__Rows__.
★ ★ ★ ★ ★

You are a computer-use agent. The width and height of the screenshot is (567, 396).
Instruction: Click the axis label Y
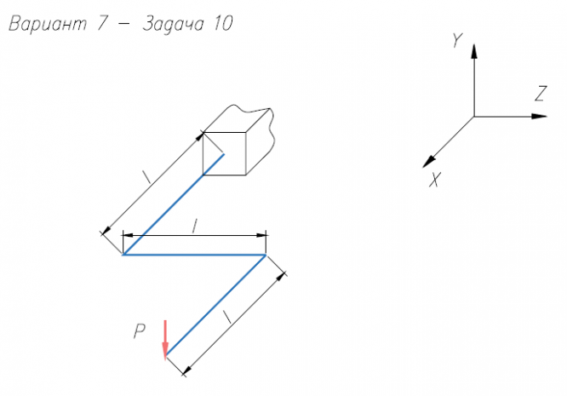tap(457, 40)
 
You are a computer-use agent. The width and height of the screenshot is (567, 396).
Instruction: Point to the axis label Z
tap(539, 95)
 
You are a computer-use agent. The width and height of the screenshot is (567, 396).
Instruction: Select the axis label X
tap(434, 179)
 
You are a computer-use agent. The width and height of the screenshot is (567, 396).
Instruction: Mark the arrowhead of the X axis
tap(429, 160)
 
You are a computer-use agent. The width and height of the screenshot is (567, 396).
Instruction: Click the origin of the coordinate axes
tap(473, 116)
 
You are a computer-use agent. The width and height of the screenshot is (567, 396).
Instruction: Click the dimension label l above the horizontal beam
tap(195, 226)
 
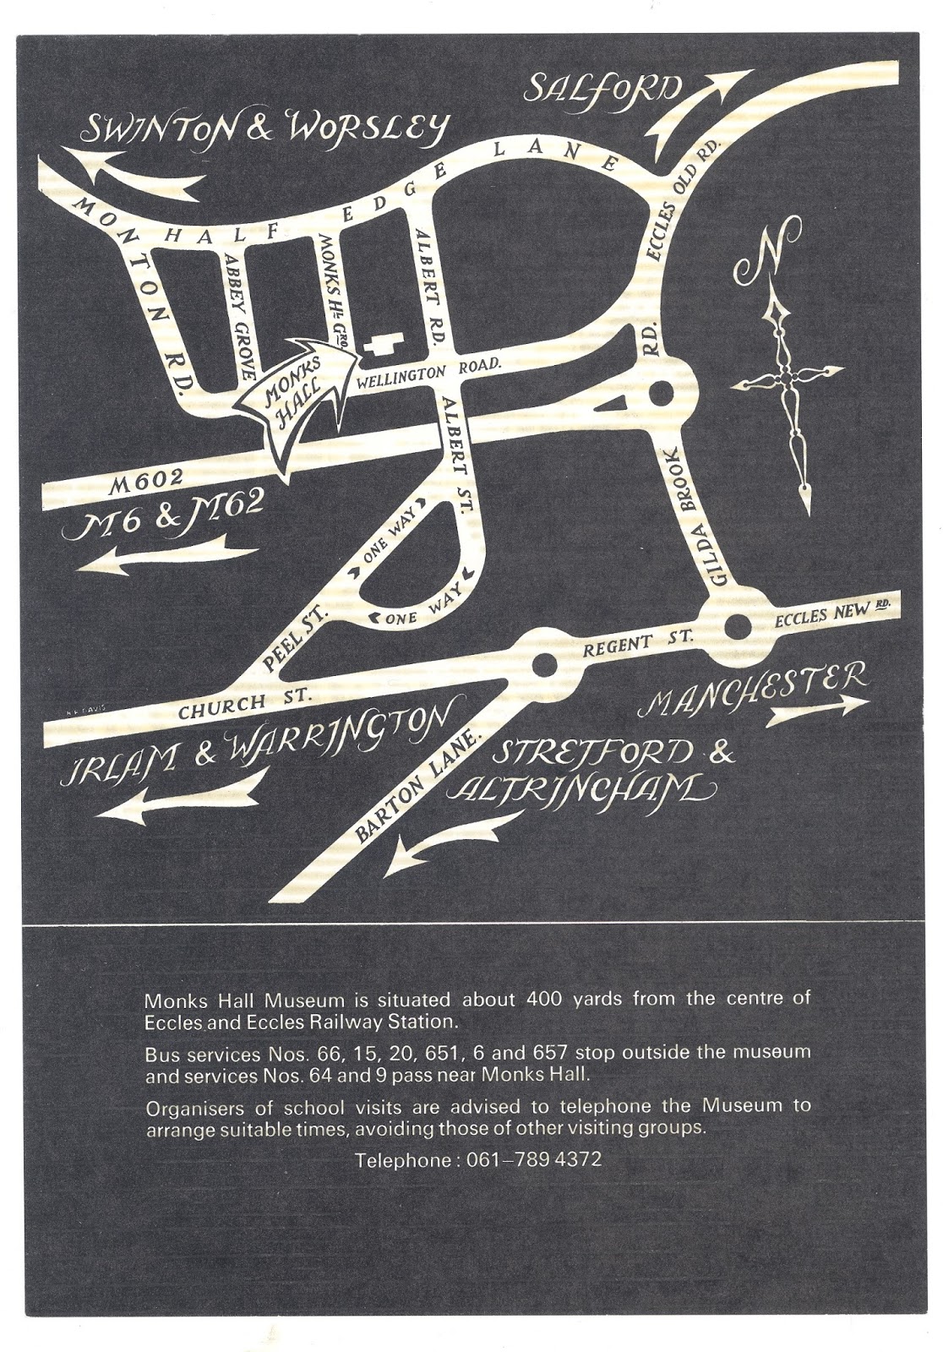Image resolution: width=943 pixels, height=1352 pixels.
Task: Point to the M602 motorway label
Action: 147,479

★ ★ ★ ★ ★

__What you have to do__. Render everything from the line containing "Image resolution: width=943" down to the end of the data as a Markdown table with the columns "Row" and "Text", omitting blank lines and excluding the pictures.

__Answer to the task__.
| Row | Text |
|---|---|
| 1 | Image resolution: width=943 pixels, height=1352 pixels. |
| 2 | Task: Point to the M602 motorway label |
| 3 | Action: 147,479 |